Iron deficiency is the most common nutritional deficiency and the most common cause of anemia. Anemia has a significant impact on the health of the fetus as well as that of the mother. It impairs the oxygen delivery through the placenta to the fetus and interferes with the normal intrauterine growth, leading to fetal loss and perinatal deaths. Anemia is associated with increased preterm labor (28.2%), preeclampsia (31.2%), and maternal sepsis. The study aims to compare the effect of Lactoferrin versus intravenous iron sucrose for the treatment of iron deficiency anemia during pregnancy.

NCT ID: NCT05919472 Recruiting - Clinical trials for Iron Deficiency Anemia

Effects of Oral Iron Supplementation on Vaccine Response in Iron Deficient Kenyan Women

Start date: July 1, 2023
Phase: N/A
Study type: Interventional

Iron deficiency (ID) anemia (IDA) is a global public health problem, with the highest prevalence in Africa. Vaccines often underperform in low- and middle- income countries (LMIC), and undernutrition, including ID, likely plays a role. Recent studies have shown the importance of iron status in vaccine response.

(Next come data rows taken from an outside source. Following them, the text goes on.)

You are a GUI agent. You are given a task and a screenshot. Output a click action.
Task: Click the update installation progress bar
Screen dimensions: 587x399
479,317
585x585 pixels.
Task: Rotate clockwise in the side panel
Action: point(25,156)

Intravenous iron given at time of vaccination improved response to yellow fever and COVID-19 vaccines in IDA Kenyan women. Whether oral iron treatment would have a similar beneficial effect on vaccine response is uncertain. Also, timing of oral iron treatment needs further investigation. The co-primary objectives of this study are to assess 1) whether IDA in Kenyan women impairs vaccine response, and whether oral iron treatment improves their response; 2) the timing of oral iron treatment to improve vaccine response (prior to vaccination vs at time of vaccination). We will conduct a double-blind randomized controlled trial in southern Kenya to assess the effects of iron supplementation on response to three single-shot vaccines: Johnson & Johnson COVID- 19 (JJ COVID-19), the quadrivalent meningococcal vaccine (MenACWY) and the typhoid Vi polysaccharide vaccine (Typhim Vi). Women with IDA will be recruited and randomly assigned to three study groups: group 1 (pre- treatment) will receive 100 mg oral iron as ferrous sulfate (FeSO4) daily on days 1-56; group 2 (simultaneous treatment) will receive matching placebo daily on days 1-28, and 200 mg oral iron as FeSO4 daily on days 29-56; and group 3 (control) will receive matching placebo daily on days 1-56. Women in all groups will receive the JJ COVID-19 vaccine, the MenACWY and the Typhim Vi vaccine on day 28. Cellular immune response and serology will be measured at 28 days after vaccination in all groups.